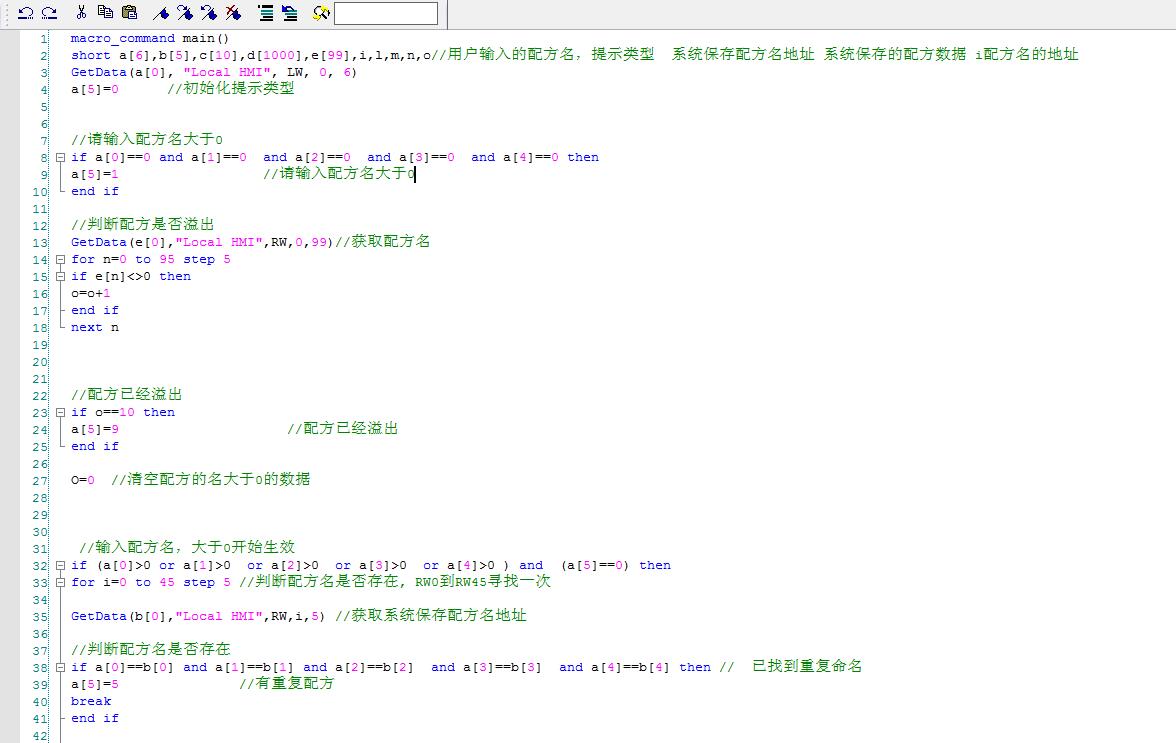Screen dimensions: 1176x743
Task: Clear all bookmarks with red-crossed flag
Action: pos(233,13)
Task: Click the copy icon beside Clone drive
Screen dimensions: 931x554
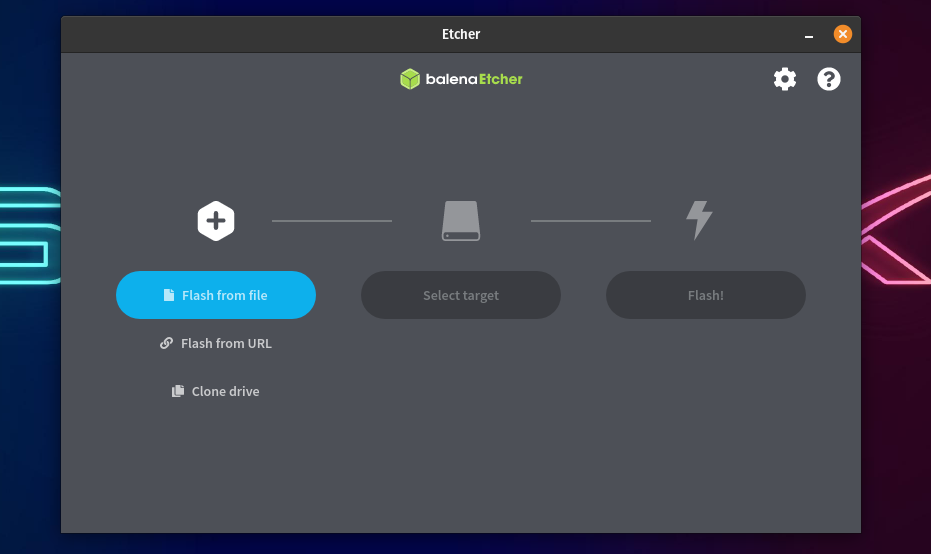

######

Begin at the line containing "Task: Click the copy icon beside Clone drive" and write out every line to the end of the data exactly. Skip the pictures.

Exercise output ▸
Task: Click the copy icon beside Clone drive
Screen dimensions: 931x554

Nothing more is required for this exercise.